On paper, the $100 Doko checks a lot of the boxes I'm looking for in a Steam Machine. The concept is simple: Just plug the box into your TV and your local network and BAM! You're instantly running your PC's desktop on your TV. (Presumably there's software to install on the PC side as well.)
Admittedly, the keyboard-and-mouse-focused Windows desktop isn't exactly gamepad friendly, but by delivering a full desktop experience the Doko sidesteps Steam in-home streaming's biggest limitation--namely, that it's limited to Steam titles alone. The Doko streams games from GOG.com, Origin, emulators, and DOSBox just as well as Steam games, according to NZXT's press release.
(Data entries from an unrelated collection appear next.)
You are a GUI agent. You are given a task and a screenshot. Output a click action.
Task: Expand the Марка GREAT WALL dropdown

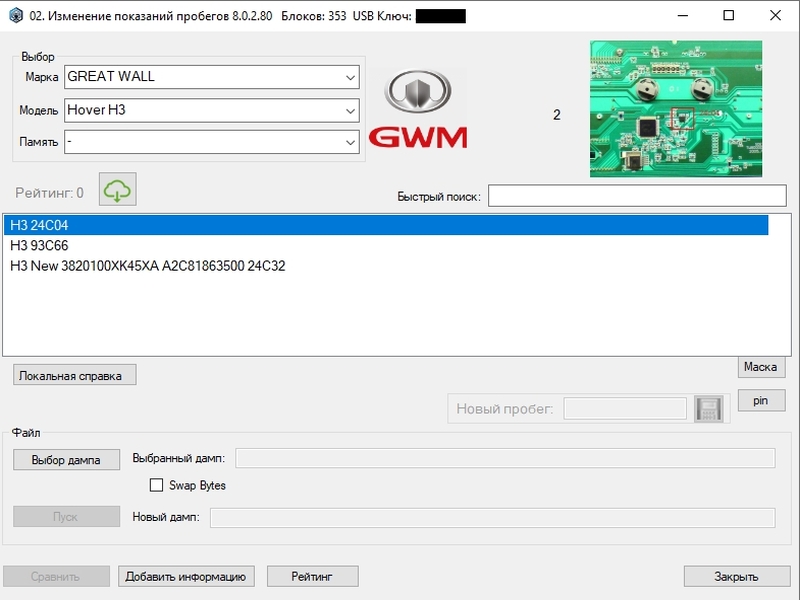click(x=212, y=77)
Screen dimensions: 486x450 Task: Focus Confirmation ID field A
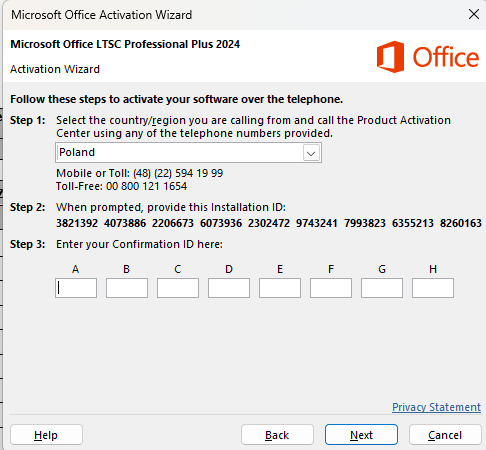pyautogui.click(x=76, y=288)
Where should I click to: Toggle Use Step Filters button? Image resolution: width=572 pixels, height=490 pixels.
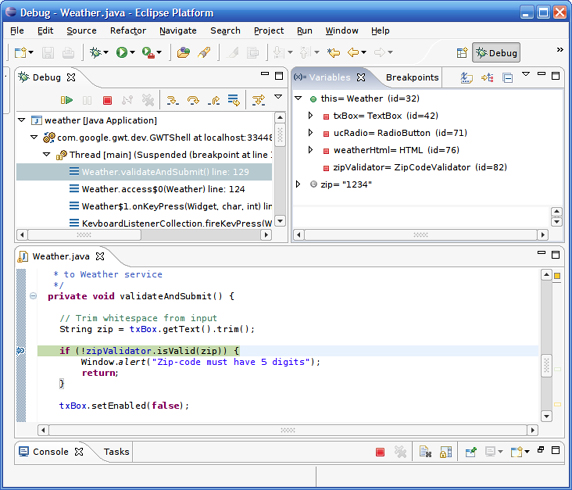pyautogui.click(x=258, y=100)
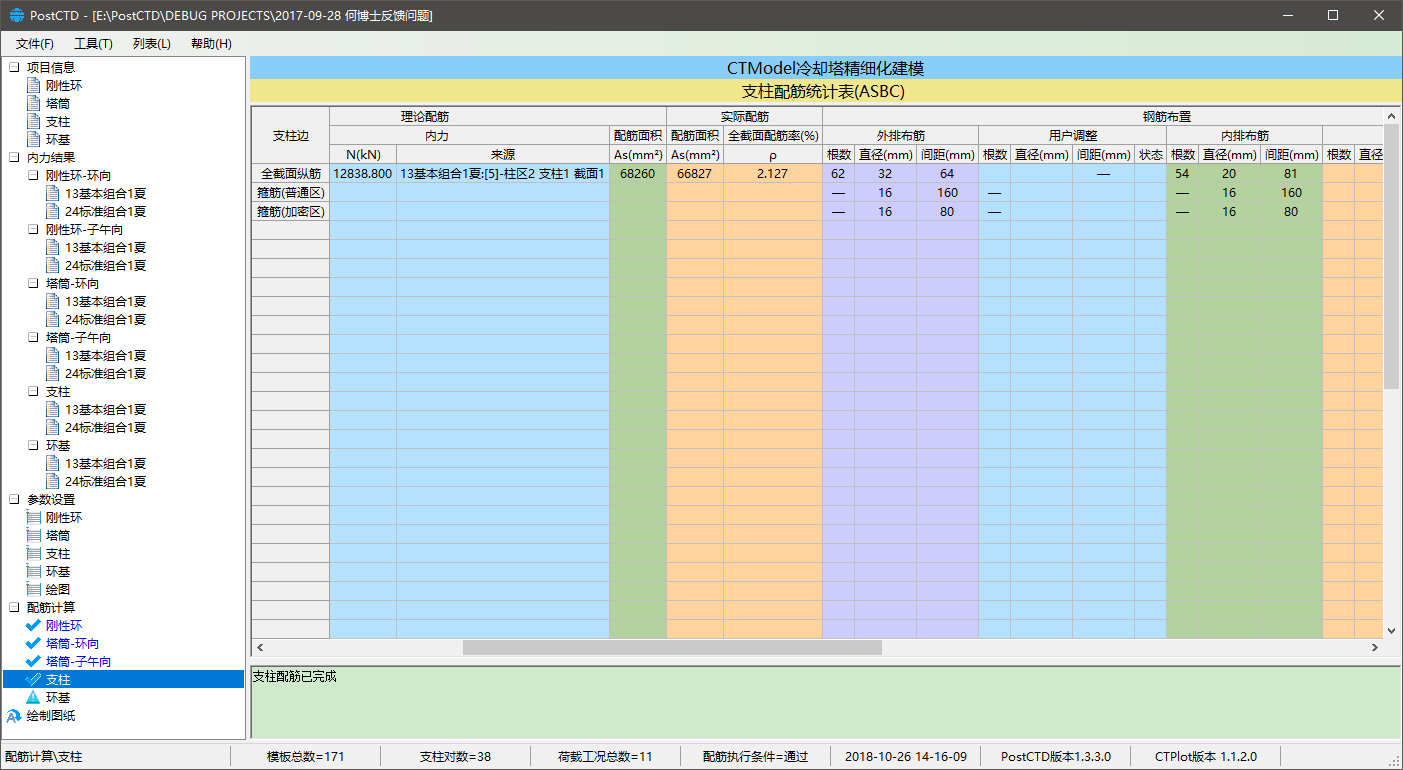Click the 绘制图纸 drawing icon in tree
The height and width of the screenshot is (770, 1403).
click(14, 716)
The same capabilities should also make it an intriguing HTPC replacement option.
Doko also sports four USB ports and packs USB over IP technology, which means that plugging a USB device into the set-top box is like plugging the device into your main PC. Those signals as well as the audiovisual feed all travel over a single, apparently mandatory Gigabit Ethernet connection.
The stream itself may put off some hardcore PC gamers. It's limited to 30 frames per second and 1080p resolution--perfectly normal for the living room and mainstream consoles, but perhaps a tad disappointing to #PCMasterRace types used to rocking 60fps at 2560x1440.
More concerning is the latency. Latency has long been the killer of streaming game ambitions, and the Doko rocks a response time of 50 to 80 milliseconds. That's not horrible at all! Slower titles (like Endless Legend or Fallout) will be utterly playable with those response times. Faster-paced games such as first-person shooters and The Witcher 2: Assassin of Kings may suffer, however--something we won't know for sure until we're able to test the Doko ourselves. (For what it's worth, Steam in-home streaming often delivers much lower latency over my wired home network.)
All in all, the concept of Doko is exciting: "If your PC can do it, so can DOKO" NZXT's press release proudly proclaims. If the execution matches the idea NZXT might just have a winner on its hands.
But even if it doesn't, it's a thrilling time to be a PC gamer in search of some couch surfing: Doko, Nvidia's Shield devices, Razer's new $100 Forge TV set-top box, and Valve's own deeply delayed Steam Machines are all vying for the right to drag computer games into your living room.
The $100 Doko should appear in NZXT's online store imminently, though it's not showing at the moment.